DATA EXCERPTS >>
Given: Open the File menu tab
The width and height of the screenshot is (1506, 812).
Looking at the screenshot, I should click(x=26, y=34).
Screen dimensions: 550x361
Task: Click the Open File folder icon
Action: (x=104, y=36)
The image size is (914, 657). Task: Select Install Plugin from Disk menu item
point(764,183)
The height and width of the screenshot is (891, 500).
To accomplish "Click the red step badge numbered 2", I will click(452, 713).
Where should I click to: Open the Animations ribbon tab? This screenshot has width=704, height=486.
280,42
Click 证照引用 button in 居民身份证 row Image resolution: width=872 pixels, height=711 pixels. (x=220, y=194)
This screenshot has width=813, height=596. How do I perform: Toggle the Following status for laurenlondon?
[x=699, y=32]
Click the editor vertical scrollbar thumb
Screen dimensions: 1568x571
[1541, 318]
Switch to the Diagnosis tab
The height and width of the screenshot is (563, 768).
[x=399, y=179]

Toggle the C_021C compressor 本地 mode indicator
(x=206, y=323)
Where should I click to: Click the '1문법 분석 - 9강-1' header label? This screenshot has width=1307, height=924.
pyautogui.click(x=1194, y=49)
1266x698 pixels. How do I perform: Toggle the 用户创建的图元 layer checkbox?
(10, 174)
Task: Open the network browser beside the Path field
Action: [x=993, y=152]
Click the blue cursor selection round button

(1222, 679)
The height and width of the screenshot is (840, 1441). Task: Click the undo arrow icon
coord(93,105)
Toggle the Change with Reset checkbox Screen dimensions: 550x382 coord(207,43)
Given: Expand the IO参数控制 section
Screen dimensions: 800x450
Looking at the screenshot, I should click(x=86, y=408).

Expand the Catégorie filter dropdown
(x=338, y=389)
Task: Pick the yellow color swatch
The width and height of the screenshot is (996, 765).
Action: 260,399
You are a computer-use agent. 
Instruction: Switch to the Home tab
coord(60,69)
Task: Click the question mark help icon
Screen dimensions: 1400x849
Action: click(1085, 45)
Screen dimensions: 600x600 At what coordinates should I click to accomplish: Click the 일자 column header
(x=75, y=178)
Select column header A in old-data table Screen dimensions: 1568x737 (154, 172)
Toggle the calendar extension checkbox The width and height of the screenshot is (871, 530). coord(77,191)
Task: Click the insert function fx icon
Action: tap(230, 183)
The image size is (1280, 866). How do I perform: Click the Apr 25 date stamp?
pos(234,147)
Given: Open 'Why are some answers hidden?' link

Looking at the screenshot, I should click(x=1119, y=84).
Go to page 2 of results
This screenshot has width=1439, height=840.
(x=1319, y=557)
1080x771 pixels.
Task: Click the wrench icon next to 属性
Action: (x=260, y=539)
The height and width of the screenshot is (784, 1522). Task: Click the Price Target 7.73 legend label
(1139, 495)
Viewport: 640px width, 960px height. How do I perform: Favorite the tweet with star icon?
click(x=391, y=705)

WHAT NEEDS TO BE DONE >>
Please render the lines of these records as a numbered list, leaving out the blank lines.

OUTPUT >>
1. Given: Open the File menu tab
2. The width and height of the screenshot is (1506, 812).
3. Looking at the screenshot, I should click(x=26, y=34).
4. Screen dimensions: 550x361
5. Task: Click the Open File folder icon
6. Action: (x=104, y=36)
7. The image size is (914, 657). Task: Select Install Plugin from Disk menu item
8. point(764,183)
9. The height and width of the screenshot is (891, 500).
10. To accomplish "Click the red step badge numbered 2", I will click(452, 713).
11. Where should I click to: Open the Animations ribbon tab? This screenshot has width=704, height=486.
12. 280,42
13. Click 证照引用 button in 居民身份证 row Image resolution: width=872 pixels, height=711 pixels. (x=220, y=194)
14. This screenshot has width=813, height=596. How do I perform: Toggle the Following status for laurenlondon?
15. [x=699, y=32]
16. Click the editor vertical scrollbar thumb
17. Screen dimensions: 1568x571
18. [1541, 318]
19. Switch to the Diagnosis tab
20. The height and width of the screenshot is (563, 768).
21. [x=399, y=179]
22. Toggle the C_021C compressor 本地 mode indicator
23. (x=206, y=323)
24. Where should I click to: Click the '1문법 분석 - 9강-1' header label? This screenshot has width=1307, height=924.
25. pyautogui.click(x=1194, y=49)
26. 1266x698 pixels. How do I perform: Toggle the 用户创建的图元 layer checkbox?
27. (10, 174)
28. Task: Open the network browser beside the Path field
29. Action: [x=993, y=152]
30. Click the blue cursor selection round button
31. (1222, 679)
32. The height and width of the screenshot is (840, 1441). Task: Click the undo arrow icon
33. coord(93,105)
34. Toggle the Change with Reset checkbox Screen dimensions: 550x382 coord(207,43)
35. Given: Expand the IO参数控制 section
36. Screen dimensions: 800x450
37. Looking at the screenshot, I should click(x=86, y=408).
38. Expand the Catégorie filter dropdown
39. (x=338, y=389)
40. Task: Pick the yellow color swatch
41. The width and height of the screenshot is (996, 765).
42. Action: 260,399
43. You are a computer-use agent. 
44. Instruction: Switch to the Home tab
45. coord(60,69)
46. Task: Click the question mark help icon
47. Screen dimensions: 1400x849
48. Action: click(1085, 45)
49. Screen dimensions: 600x600 At what coordinates should I click to accomplish: Click the 일자 column header
50. (x=75, y=178)
51. Select column header A in old-data table Screen dimensions: 1568x737 (154, 172)
52. Toggle the calendar extension checkbox The width and height of the screenshot is (871, 530). coord(77,191)
53. Task: Click the insert function fx icon
54. Action: tap(230, 183)
55. The image size is (1280, 866). How do I perform: Click the Apr 25 date stamp?
56. pos(234,147)
57. Given: Open 'Why are some answers hidden?' link
58. Looking at the screenshot, I should click(x=1119, y=84).
59. Go to page 2 of results
60. This screenshot has width=1439, height=840.
61. (x=1319, y=557)
62. 1080x771 pixels.
63. Task: Click the wrench icon next to 属性
64. Action: (x=260, y=539)
65. The height and width of the screenshot is (784, 1522). Task: Click the Price Target 7.73 legend label
66. (1139, 495)
67. Viewport: 640px width, 960px height. How do I perform: Favorite the tweet with star icon?
68. click(x=391, y=705)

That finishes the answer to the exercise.